In the investigation — which was sponsored by Kaia Health but designed and conducted by a team of Munich, Germany-based academic researchers — researchers found that LBP patients in both the intervention (n = 42) and control (n = 44) groups reported a significant decrease in their pain symptoms from baseline to six weeks of treatment, and from six weeks to 12 weeks.

In particular, pain intensity over a 12-week period was significantly lower among intervention patients compared to the physiotherapy and online education group.

In terms of secondary outcomes, the researchers saw no major changes to functional ability and wellbeing across both arms, and no differences when comparing scores on the Graded Chronic Pain Scale between study groups.

Those provided with the app used it an average of 35 days (out of a possible 84), with the researchers noting no significant correlation between users’ app activity and changes in their pain index. Despite this, they also saw that patients whose pain was most severe at baseline often used the app more frequently.

HOW IT WAS DONE

Via practitioner referral and Facebook ads, researchers recruited adult patients who had experienced non-specific LBP for at least six weeks, but no longer than 12 months.

Participants who were randomized to the intervention group were provided with access to the Kaia App and encouraged to use it at least four times per week. The tool itself contains modules focused on back pain-specific education, exercise and mindfulness techniques, the content of which is updated and adapted for the individual patient.

Those assigned to the control group were provided with six individual face-to-face physiotherapy sessions that lasted at least 20 minutes. These participants were also encourage to keep up an active lifestyle, and provided links to a selection of online education resources through a weekly email.

The symptoms and characteristics of both study groups were similar at baseline.

WHAT’S THE HISTORY

Kaia isn’t alone in targeting back pain with app-based therapy. Recently Hinge Health unveiled results from its 177-person trial, which gave people an app that was targeted at relieving back pain. The study found that the program significantly decreased users’ lower back pain, disability and interest in surgery. 
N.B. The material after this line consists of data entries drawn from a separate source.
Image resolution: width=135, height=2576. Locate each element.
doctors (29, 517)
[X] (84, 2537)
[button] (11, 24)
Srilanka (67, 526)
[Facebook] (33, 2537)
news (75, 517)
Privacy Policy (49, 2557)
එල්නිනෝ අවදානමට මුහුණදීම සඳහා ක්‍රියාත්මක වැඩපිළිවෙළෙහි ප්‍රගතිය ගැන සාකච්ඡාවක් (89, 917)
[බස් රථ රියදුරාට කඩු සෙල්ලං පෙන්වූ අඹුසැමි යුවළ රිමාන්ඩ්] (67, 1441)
Similarly, digital back health startup Kiio released data last September from its one-year pilot, suggesting that patients who used the platform decreased their medical spending, made fewer visits to a provider, and filled fewer opioid prescriptions compared to those who received it but didn’t use it. 

IN CONCLUSION

“As a perspective, being rapidly available and easily accessible, the Kaia App might be especially useful early in the disease course for patients at high risk for developing chronic LBP,” the researchers wrote. “It would allow GPs to start effective low-cost treatment without delay. Thus, while waiting to be admitted to a specialized day clinic or hospital, patients could in the meantime be treated with Kaia App. Patients could also benefit from Kaia App to continue their pain self-management after completion and discharge from treatment, because a significant proportion develop recurrent pain and seek additional health care."